On the other hand, we see quite a bit of difference in age. Unfortunately, the pollsters do not all use the same categories to ask about and report respondent age. Still, we can see quite a bit of difference, particularly in the percentages in the 18-to--29, 18-to-35 and 18-to-44 categories. We see that 18-to-29-year-olds are are anywhere from 4% to 16%, that 18-to-44/45-year-olds are anywhere from 22% to 43%, depending on the pollster. Given that Obama typically does much better among younger voters, and that Clinton does much better among retirees, this variation is obviously critical. [Update: Brian Schaffner also blogged on this issue today].


Socio-economic status is another critical characteristic in the Obama-Clinton race, especially in Pennsylvania (and something that I have written about often). Unfortunately, quite a few pollsters either ask or report nothing about the level of self-reported education or income of their samples. Still, we see considerable variation. The percentage of respondents with college degrees varies from 29% to 44%. I should point out that education and especially income are subject to more measurement error than other demographic items, especially if the text of the question and the number of categories differs.

Finally, since readers asked for it the last time, I have also posted one more table that includes all of the data above, plus the vote preference results. You will need to click on the graphic below to see a larger, readable version.

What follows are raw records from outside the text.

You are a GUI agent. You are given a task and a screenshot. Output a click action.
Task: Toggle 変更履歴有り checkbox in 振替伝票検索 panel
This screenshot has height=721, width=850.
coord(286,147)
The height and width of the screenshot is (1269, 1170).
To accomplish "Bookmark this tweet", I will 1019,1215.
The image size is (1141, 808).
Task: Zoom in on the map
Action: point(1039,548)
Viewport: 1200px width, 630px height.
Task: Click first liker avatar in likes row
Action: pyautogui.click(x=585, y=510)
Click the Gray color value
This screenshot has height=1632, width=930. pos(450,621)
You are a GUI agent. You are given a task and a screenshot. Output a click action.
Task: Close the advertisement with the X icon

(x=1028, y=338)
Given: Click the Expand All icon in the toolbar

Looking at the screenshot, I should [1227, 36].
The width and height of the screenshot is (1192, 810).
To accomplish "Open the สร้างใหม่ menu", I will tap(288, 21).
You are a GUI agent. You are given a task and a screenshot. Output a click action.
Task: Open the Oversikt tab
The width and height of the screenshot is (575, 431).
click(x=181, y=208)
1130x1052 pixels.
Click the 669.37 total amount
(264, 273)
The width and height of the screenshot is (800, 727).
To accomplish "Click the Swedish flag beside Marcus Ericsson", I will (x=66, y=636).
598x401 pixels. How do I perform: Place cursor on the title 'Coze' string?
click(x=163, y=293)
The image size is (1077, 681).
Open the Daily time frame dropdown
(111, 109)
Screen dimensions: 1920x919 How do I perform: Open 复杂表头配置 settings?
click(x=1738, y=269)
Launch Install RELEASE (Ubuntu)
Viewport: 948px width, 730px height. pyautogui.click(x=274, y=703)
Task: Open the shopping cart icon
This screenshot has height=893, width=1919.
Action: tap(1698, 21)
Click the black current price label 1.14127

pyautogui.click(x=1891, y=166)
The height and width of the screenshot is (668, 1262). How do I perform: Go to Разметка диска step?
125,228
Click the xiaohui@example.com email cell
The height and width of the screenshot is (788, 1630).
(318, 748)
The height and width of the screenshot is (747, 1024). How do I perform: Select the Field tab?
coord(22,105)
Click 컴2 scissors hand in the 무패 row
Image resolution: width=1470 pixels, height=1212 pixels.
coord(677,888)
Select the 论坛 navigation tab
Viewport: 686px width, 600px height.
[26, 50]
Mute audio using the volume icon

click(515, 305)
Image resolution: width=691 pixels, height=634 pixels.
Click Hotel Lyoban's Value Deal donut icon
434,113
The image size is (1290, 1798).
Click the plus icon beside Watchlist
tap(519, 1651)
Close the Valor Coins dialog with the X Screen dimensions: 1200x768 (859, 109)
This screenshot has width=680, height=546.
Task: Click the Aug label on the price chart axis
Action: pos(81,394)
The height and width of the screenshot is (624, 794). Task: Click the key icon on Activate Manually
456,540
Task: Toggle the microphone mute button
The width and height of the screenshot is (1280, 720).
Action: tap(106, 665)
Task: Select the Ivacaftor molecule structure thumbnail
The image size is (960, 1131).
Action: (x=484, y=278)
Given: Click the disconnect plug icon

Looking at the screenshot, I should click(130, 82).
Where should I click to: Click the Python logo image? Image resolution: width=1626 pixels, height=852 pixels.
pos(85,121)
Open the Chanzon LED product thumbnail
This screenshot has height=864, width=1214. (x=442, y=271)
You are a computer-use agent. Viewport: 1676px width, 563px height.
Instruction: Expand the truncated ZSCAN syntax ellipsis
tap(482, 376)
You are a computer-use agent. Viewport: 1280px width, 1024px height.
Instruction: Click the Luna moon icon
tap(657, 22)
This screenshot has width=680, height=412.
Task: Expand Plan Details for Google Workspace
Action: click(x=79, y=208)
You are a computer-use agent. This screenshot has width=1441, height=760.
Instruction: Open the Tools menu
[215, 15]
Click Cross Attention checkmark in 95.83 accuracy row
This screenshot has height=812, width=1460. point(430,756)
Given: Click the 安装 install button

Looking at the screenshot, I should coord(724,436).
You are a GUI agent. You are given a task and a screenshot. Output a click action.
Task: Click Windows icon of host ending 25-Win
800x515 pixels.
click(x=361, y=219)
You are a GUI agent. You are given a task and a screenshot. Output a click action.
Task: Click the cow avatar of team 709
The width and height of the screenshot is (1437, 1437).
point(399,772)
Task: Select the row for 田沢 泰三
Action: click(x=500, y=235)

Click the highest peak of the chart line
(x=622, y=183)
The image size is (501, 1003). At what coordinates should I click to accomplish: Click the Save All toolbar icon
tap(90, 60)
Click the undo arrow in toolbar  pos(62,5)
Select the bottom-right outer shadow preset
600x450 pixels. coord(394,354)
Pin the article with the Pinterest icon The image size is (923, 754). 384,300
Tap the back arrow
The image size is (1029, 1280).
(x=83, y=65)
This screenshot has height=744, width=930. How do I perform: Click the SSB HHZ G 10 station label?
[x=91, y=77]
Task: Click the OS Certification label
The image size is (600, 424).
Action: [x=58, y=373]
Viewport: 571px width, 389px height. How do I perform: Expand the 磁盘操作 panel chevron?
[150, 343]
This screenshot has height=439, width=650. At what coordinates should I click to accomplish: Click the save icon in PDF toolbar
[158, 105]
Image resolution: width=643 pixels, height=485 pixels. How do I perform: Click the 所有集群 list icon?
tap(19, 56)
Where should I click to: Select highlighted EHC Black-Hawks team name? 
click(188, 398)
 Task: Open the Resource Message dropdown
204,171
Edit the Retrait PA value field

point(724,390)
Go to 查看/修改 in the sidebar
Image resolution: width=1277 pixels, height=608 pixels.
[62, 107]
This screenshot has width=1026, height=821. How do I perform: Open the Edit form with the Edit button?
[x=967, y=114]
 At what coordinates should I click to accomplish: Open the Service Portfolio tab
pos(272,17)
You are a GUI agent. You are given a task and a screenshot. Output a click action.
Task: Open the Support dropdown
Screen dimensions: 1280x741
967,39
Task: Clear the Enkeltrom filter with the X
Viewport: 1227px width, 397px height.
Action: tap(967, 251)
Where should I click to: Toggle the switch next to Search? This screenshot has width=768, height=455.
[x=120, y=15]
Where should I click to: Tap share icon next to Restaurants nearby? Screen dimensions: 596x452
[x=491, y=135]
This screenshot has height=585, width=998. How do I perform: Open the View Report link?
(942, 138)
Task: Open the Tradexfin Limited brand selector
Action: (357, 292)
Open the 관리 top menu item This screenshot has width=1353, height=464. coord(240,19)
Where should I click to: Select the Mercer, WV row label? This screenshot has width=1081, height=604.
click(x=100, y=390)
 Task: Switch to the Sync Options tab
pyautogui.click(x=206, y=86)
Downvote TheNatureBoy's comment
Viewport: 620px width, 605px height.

It is important to remember that pollsters come to these composition statistics through different paths. Some interview samples of adults, weight those demographically to match census estimates of Pennsylvania's adults, then select "likely voters" and let their demographics fall where they may. Others will weight their "likely voter" samples directly to pre-determined demographic targets. Some pollsters will not set weights or quotas for demographics, but will set such weights or quotas for geographic regions (based on past turnout and their assumptions about what might be different this time).

Trying to discern the differences in these methods is beyond our capacity today. The important thing is to remember that different pollsters conceive of "likely voters" in different ways, and the "likely voters" they reporting at are not identical.

Update: Poblano at FiveThirtyEight.com blogged some worthy thoughts about differences in likely voter models today.

Please note that, given the crunch of time I have probably not proofed the tables as well as I should have. If you catch a typo, please do not hesitate to send an email so I can correct it.



The table with the cross-tabs and vote-splits is very illuminating - thanks, Mark!

I thought SUSA didn't try to force a demographic composition - just weighting by age, race etc. and then let the LVs fall where they may. Or am I wrong? Because in these results it appears that SUSA (a) dropped the %female from 58% to 55%; (b) bumped the 18-44 fraction from 38% to 43%; and (c) most recently, dropped the 65+ category from 24% to 21%. Could this mean Senator Clinton's support is weakening?

It almost appears as if SUSA's changes can be explained by demographic changes:

1. 4/5-7 56-38 to 54-40 on 4/12-14: Females dropped from 58% to 55%; 18-44 went up from 38% to 43%.

2. 4/12-14 from 54-40 to 50-44 on 4/18-20: 18-34 went up from 19% to 21%, but importantly, 65+ reduced from 24% to 21%. [Undecideds also increased from 3% to 6%; perhaps Clinton voters are reconsidering the negative attacks, as Poblano says.]

Also, comparing PPP (46-49 C-O) and SUSA (50-44 C-O), (as Mark points out) the change in African-American vote from 14% (SUSA) to 18% (PPP) means an almost 4% bump for Senator Obama.
Of course, there are other differences as well - PPP says Senator Obama does slightly better among women with more undecideds than SUSA, though PPP says 58% women compared to 55% in SUSA.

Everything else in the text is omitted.